Items.
START

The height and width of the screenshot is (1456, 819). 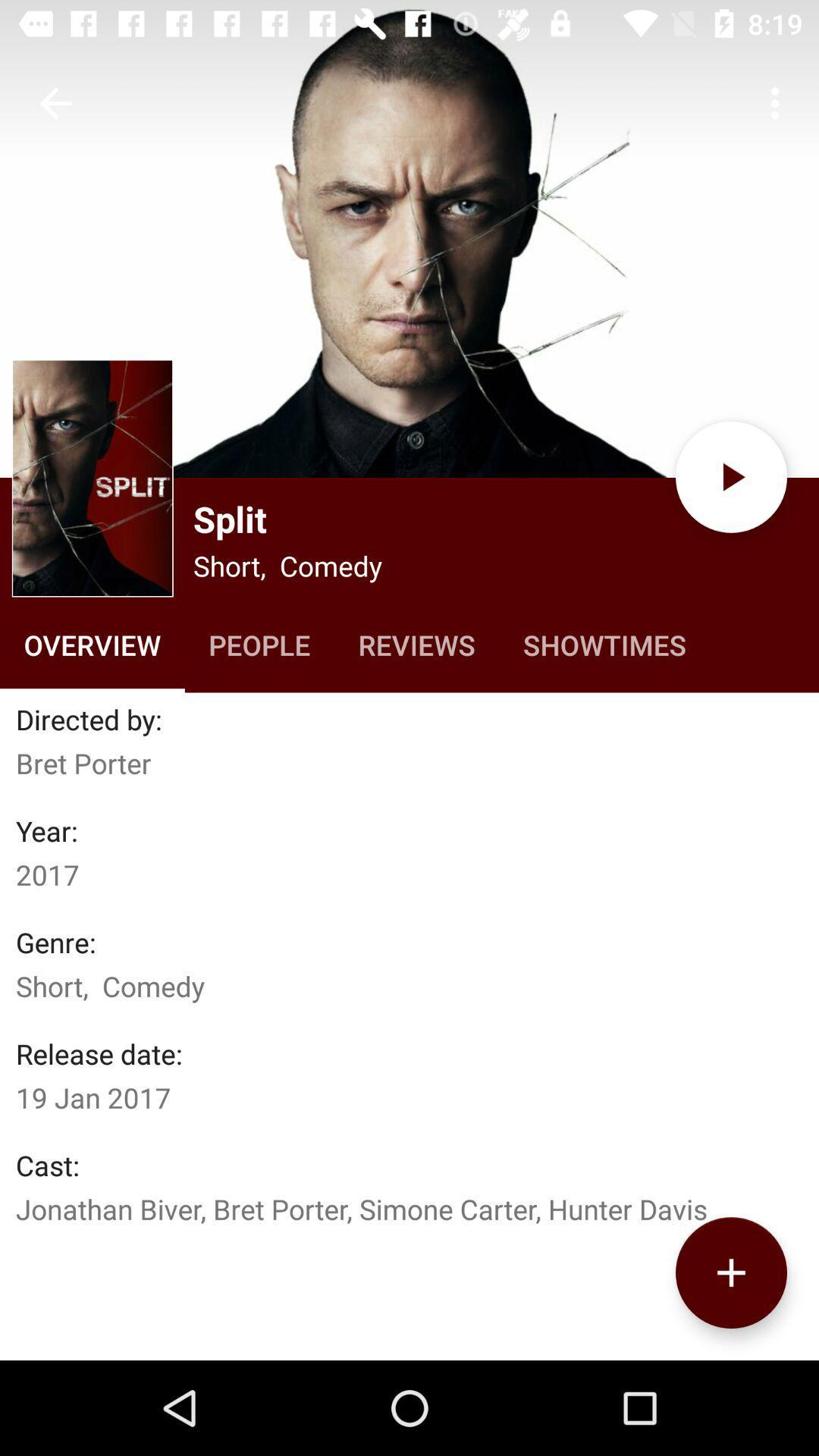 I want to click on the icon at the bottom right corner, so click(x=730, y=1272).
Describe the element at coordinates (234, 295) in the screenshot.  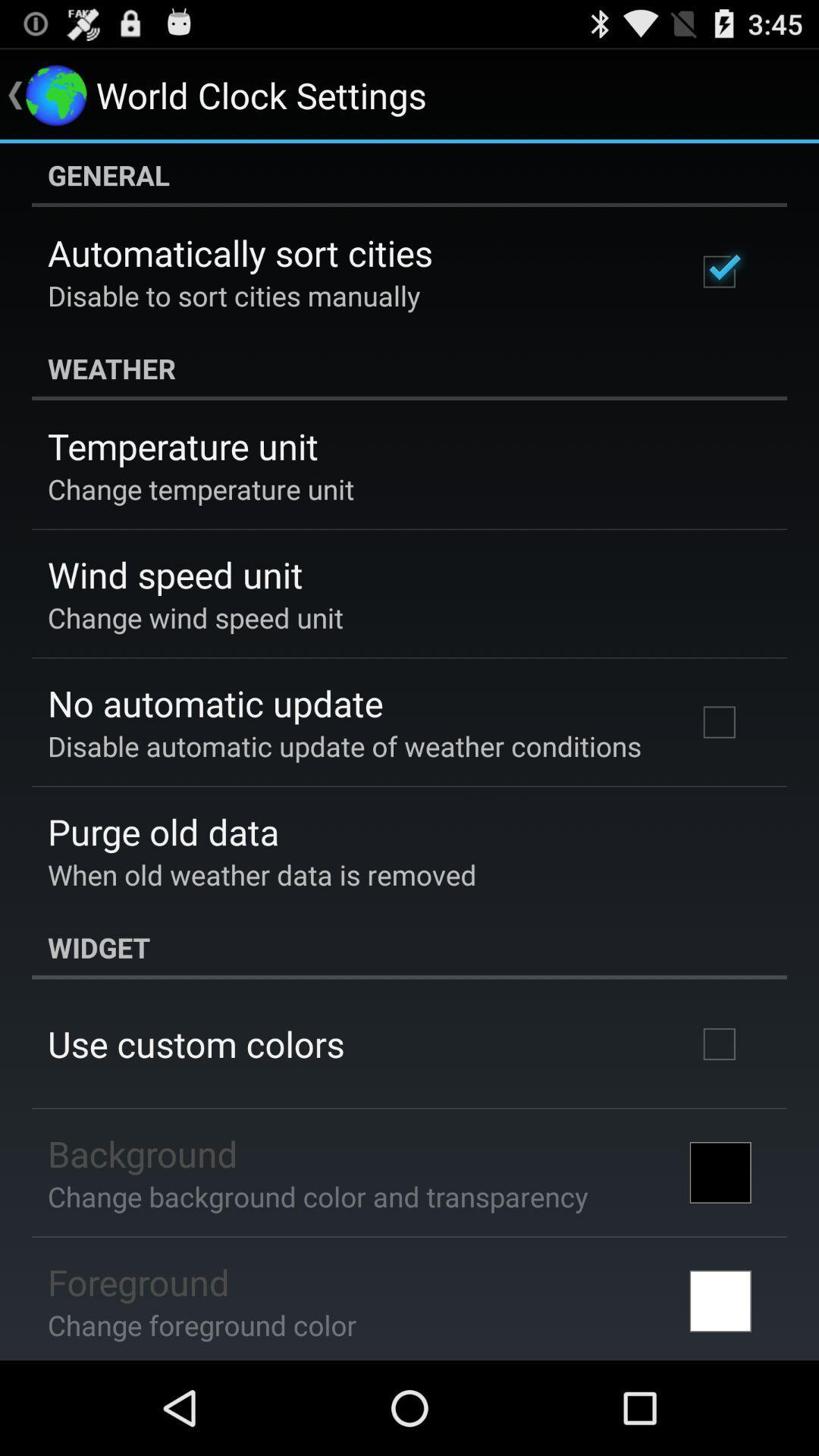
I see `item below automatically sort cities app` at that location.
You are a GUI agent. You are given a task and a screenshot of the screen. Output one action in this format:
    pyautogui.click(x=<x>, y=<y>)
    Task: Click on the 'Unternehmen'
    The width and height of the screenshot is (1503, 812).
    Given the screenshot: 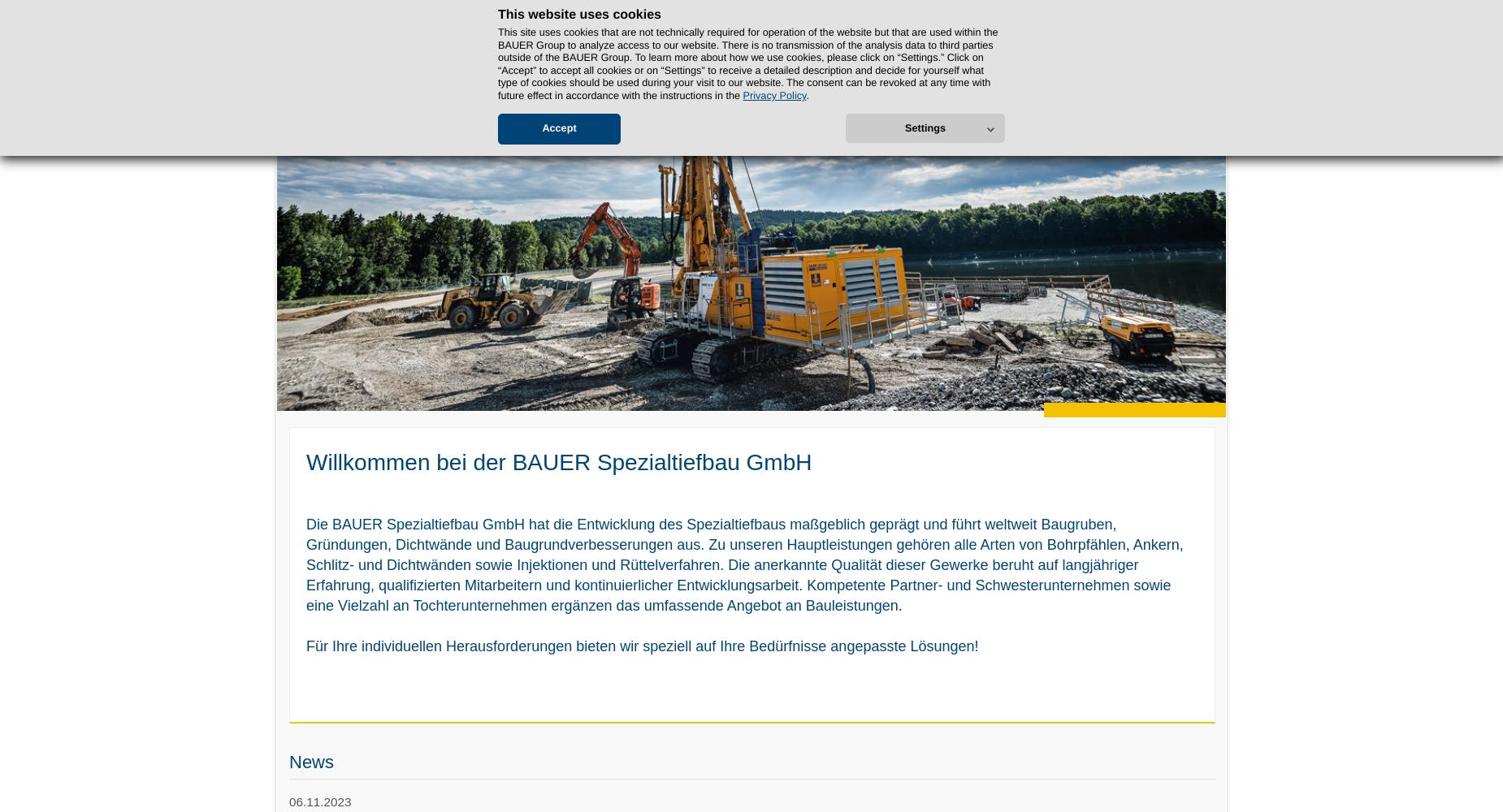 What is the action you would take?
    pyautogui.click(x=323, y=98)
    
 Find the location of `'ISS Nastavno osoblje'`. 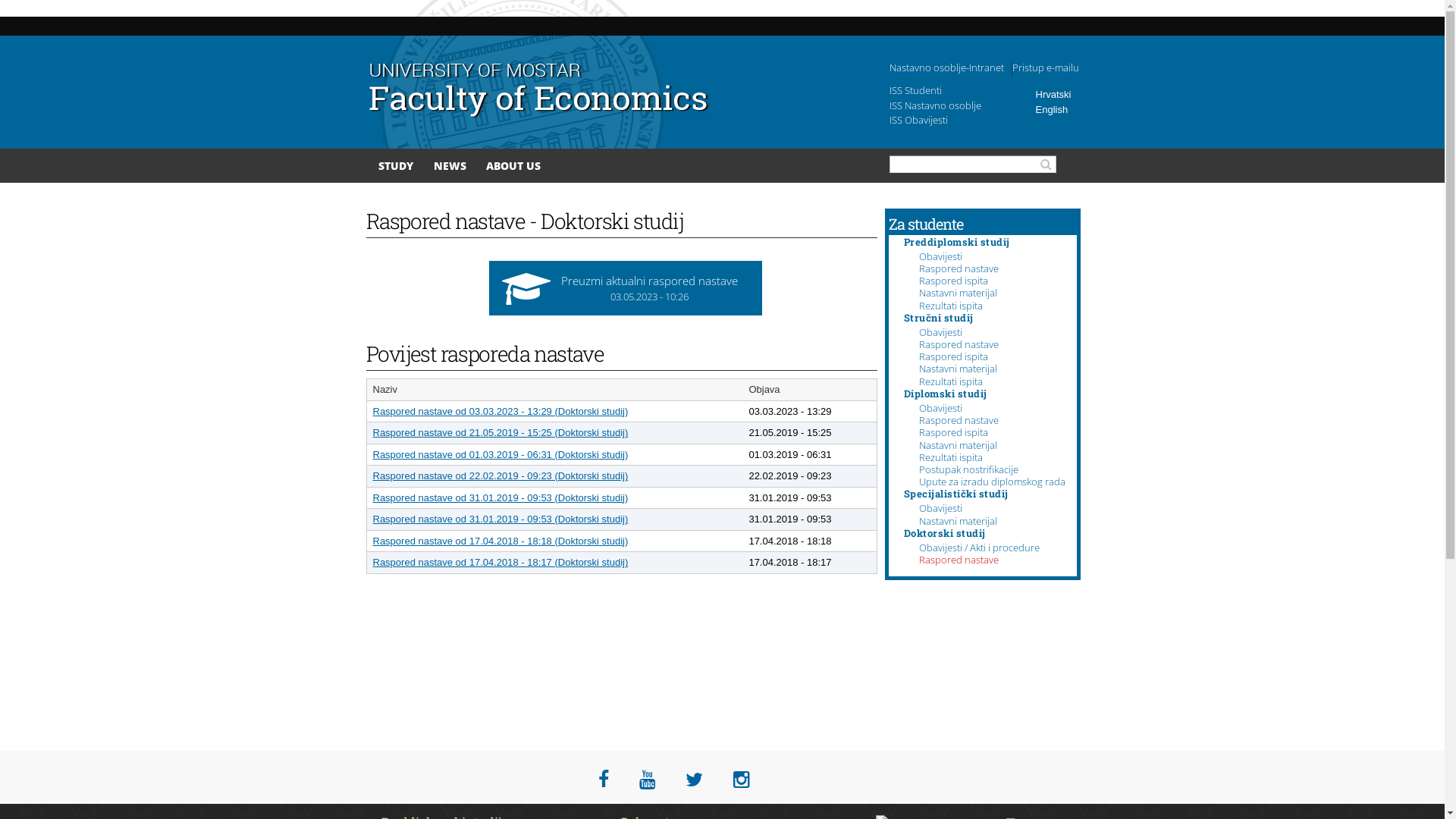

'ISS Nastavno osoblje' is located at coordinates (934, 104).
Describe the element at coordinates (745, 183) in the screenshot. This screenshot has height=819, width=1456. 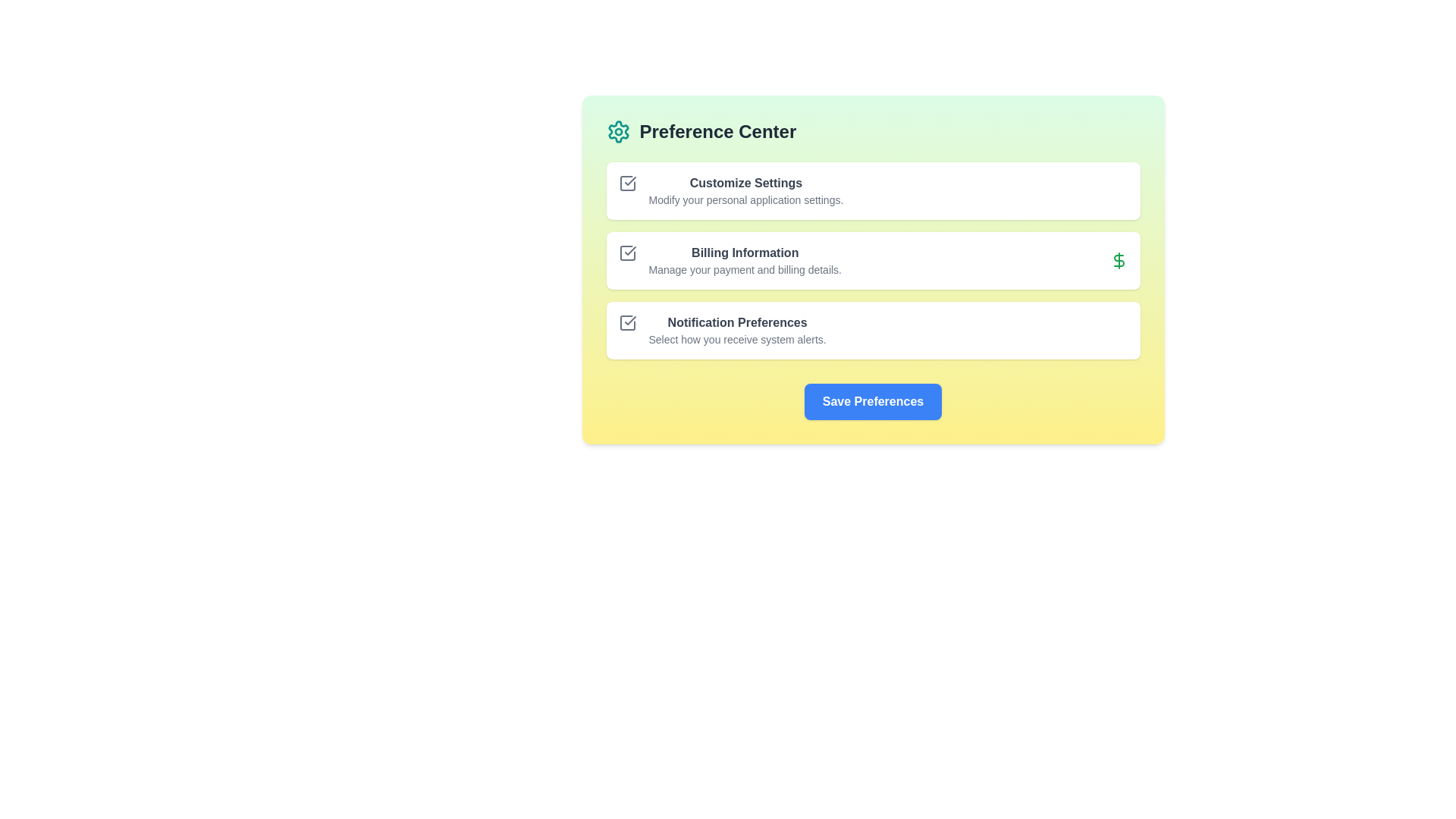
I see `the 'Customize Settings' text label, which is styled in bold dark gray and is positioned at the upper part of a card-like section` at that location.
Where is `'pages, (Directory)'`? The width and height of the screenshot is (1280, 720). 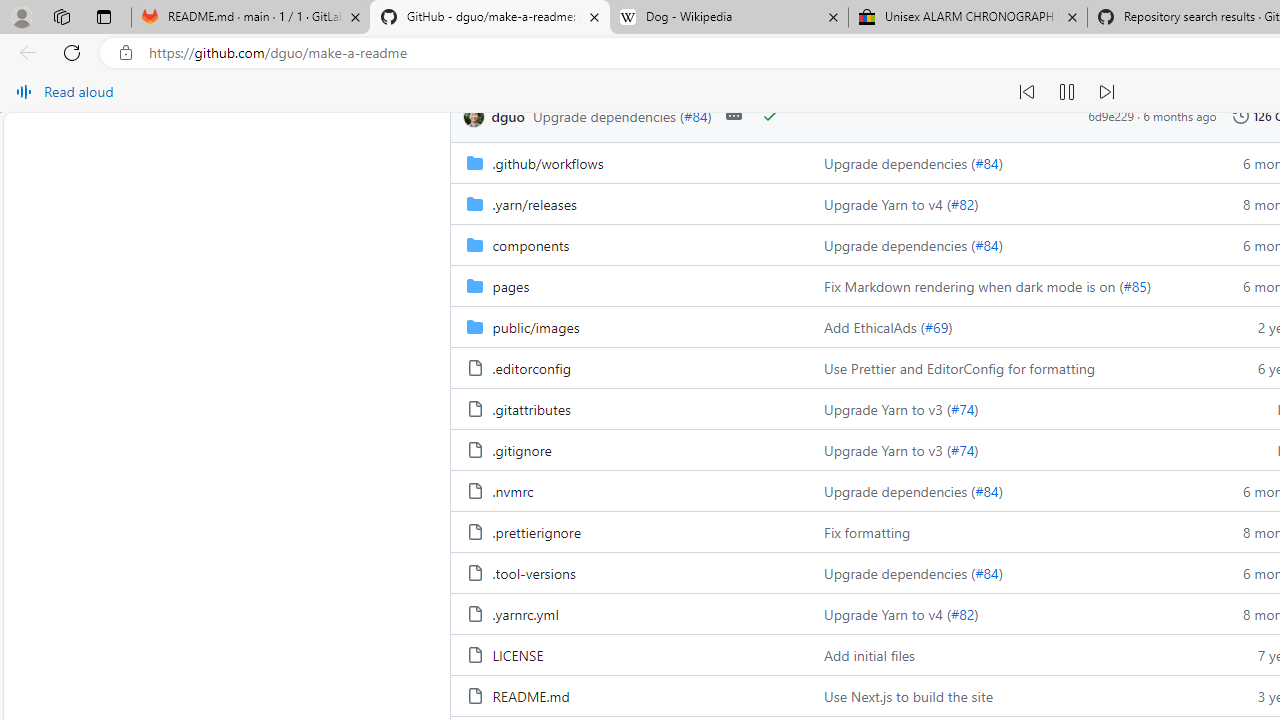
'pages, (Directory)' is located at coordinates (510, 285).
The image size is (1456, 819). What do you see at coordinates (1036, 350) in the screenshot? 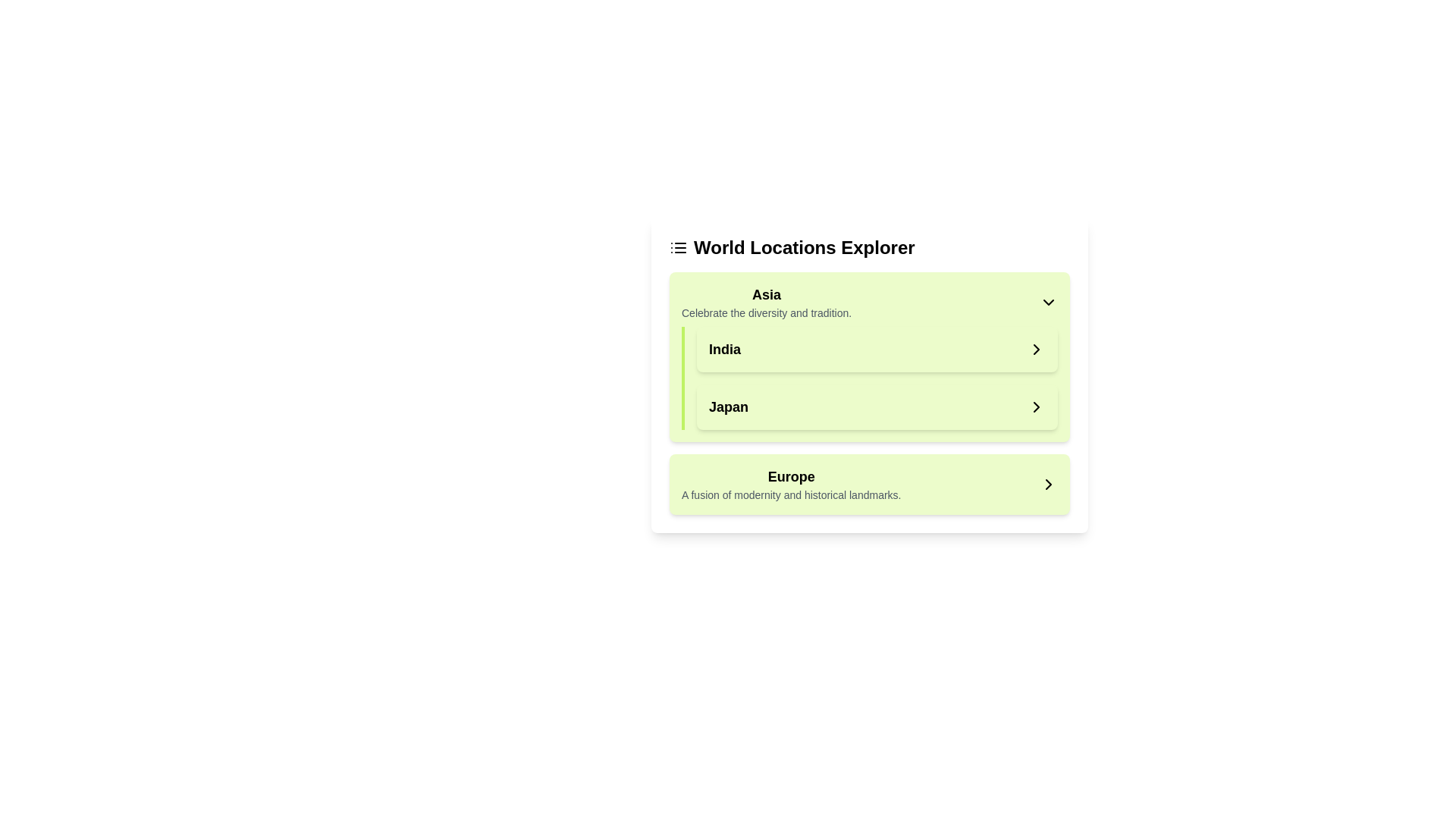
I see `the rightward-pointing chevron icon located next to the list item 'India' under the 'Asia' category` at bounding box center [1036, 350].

END

Written problem. Transcribe the material from the line containing "The image size" through the end, leaving out the pictures.

Solution.
The image size is (1456, 819). What do you see at coordinates (1036, 350) in the screenshot? 
I see `the rightward-pointing chevron icon located next to the list item 'India' under the 'Asia' category` at bounding box center [1036, 350].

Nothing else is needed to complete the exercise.